Ce qui n’empêche pas cet esprit iconoclaste de s’exprimer sur les grands enjeux du moment. Par exemple l’avenir de la mobilité: «Lorsque j’ai étudié le développement de Gotham et l’ouverture de plusieurs autres espaces de coworking dans l’Arc lémanique, je me suis interrogé sur l’évolution des infrastructures de transport: quelles solutions pour le dernier kilomètre et le centre des villes? Et pour les zones périphériques? Et quid des transports entre les agglomérations comme Genève et Lausanne? Il faut bien constater un manque de lucidité sur notre stratégie de transport à long terme.» Et de revenir à son idée de partage de véhicules électriques légers, comme les scooters électriques («couverts», insiste-t-il), qui constituent, selon lui, une piste prometteuse.
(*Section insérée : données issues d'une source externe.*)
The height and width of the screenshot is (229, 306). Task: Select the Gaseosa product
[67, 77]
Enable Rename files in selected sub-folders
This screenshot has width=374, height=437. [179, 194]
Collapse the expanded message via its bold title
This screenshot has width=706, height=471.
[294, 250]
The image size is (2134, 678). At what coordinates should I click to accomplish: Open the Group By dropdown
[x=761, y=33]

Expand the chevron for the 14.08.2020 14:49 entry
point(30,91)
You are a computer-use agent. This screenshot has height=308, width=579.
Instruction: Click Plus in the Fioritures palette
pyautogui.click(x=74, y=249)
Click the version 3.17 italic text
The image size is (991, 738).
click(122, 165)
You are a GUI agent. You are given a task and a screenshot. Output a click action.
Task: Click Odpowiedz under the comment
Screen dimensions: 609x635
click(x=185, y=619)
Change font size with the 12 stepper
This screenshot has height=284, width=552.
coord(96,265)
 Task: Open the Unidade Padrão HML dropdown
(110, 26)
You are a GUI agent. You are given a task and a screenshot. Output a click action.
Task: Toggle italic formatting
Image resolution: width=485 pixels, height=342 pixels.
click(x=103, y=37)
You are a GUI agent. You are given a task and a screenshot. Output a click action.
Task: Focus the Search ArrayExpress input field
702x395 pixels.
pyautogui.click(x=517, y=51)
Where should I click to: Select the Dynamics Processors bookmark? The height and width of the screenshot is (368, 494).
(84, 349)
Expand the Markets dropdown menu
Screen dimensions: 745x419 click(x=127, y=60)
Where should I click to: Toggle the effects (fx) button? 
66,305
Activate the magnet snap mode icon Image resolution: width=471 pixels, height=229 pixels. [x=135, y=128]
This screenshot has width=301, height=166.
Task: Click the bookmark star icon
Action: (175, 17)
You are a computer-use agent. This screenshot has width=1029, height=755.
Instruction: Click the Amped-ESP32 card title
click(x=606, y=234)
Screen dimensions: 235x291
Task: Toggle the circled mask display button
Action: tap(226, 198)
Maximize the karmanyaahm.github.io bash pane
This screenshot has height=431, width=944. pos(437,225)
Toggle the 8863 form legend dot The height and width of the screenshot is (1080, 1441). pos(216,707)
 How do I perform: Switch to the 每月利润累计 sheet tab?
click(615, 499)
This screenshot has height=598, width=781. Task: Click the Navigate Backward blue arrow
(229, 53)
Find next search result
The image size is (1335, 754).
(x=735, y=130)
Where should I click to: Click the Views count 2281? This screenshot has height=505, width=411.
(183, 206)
Et de s’enflammer enfin pour les mutations sociétales qui iront forcément de pair avec la révolution technologique en cours. Nous ne sommes qu’au début de la numérisation, résume Andreas Schollin-Borg. Le fonctionnement des entreprises doit être réinventé. La plupart des métiers vont se transformer ou carrément disparaître. Un nombre considérable d’emplois vont être supprimés. Voilà pourquoi il prône le revenu de base universel et une refonte des assurances sociales. «Prenez l’exemple de la prévoyance professionnelle: chaque personne devrait pouvoir choisir à terme comment elle compte s’investir dans le travail en fonction du mode de vie qu’elle souhaite et des besoins financiers à la retraite tels qu’elle les anticipe. Dans ce domaine aussi, nous devons penser de manière radicale.» Disrupteur un jour, disrupteur toujours.